### WORKING DATA
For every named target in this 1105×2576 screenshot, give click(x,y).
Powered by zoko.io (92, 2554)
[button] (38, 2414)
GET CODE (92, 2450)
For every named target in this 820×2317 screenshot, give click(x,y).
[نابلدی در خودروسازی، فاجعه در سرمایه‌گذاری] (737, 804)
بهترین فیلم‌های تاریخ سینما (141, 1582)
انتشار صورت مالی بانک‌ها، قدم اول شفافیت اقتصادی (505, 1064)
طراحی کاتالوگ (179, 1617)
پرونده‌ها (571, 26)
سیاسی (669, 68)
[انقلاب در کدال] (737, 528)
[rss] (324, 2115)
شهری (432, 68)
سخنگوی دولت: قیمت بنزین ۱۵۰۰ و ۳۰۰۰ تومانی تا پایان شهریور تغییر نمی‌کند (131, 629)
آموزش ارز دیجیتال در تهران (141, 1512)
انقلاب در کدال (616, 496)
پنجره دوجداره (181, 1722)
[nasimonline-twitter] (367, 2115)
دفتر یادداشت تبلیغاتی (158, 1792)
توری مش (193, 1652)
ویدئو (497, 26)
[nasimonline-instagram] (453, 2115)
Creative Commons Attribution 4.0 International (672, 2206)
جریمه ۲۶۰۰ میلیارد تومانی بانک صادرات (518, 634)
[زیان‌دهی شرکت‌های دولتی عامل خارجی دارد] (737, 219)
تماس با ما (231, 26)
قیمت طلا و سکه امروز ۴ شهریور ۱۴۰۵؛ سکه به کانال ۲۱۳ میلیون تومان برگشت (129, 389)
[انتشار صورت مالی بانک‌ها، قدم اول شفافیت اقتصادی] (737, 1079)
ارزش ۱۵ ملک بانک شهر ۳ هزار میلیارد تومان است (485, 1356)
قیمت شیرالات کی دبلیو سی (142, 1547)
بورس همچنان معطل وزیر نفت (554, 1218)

### WHAT YOU SHOULD DO
Reproduce every line above. Keep it exact.

### OUTPUT FOR THIS EXERCISE
For every named target in this 1105×2576 screenshot, give click(x,y).
Powered by zoko.io (92, 2554)
[button] (38, 2414)
GET CODE (92, 2450)
For every named target in this 820×2317 screenshot, give click(x,y).
[نابلدی در خودروسازی، فاجعه در سرمایه‌گذاری] (737, 804)
بهترین فیلم‌های تاریخ سینما (141, 1582)
انتشار صورت مالی بانک‌ها، قدم اول شفافیت اقتصادی (505, 1064)
طراحی کاتالوگ (179, 1617)
پرونده‌ها (571, 26)
سیاسی (669, 68)
[انقلاب در کدال] (737, 528)
[rss] (324, 2115)
شهری (432, 68)
سخنگوی دولت: قیمت بنزین ۱۵۰۰ و ۳۰۰۰ تومانی تا پایان شهریور تغییر نمی‌کند (131, 629)
آموزش ارز دیجیتال در تهران (141, 1512)
انقلاب در کدال (616, 496)
پنجره دوجداره (181, 1722)
[nasimonline-twitter] (367, 2115)
دفتر یادداشت تبلیغاتی (158, 1792)
توری مش (193, 1652)
ویدئو (497, 26)
[nasimonline-instagram] (453, 2115)
Creative Commons Attribution 4.0 International (672, 2206)
جریمه ۲۶۰۰ میلیارد تومانی بانک صادرات (518, 634)
[زیان‌دهی شرکت‌های دولتی عامل خارجی دارد] (737, 219)
تماس با ما (231, 26)
قیمت طلا و سکه امروز ۴ شهریور ۱۴۰۵؛ سکه به کانال ۲۱۳ میلیون تومان برگشت (129, 389)
[انتشار صورت مالی بانک‌ها، قدم اول شفافیت اقتصادی] (737, 1079)
ارزش ۱۵ ملک بانک شهر ۳ هزار میلیارد تومان است (485, 1356)
قیمت شیرالات کی دبلیو سی (142, 1547)
بورس همچنان معطل وزیر نفت (554, 1218)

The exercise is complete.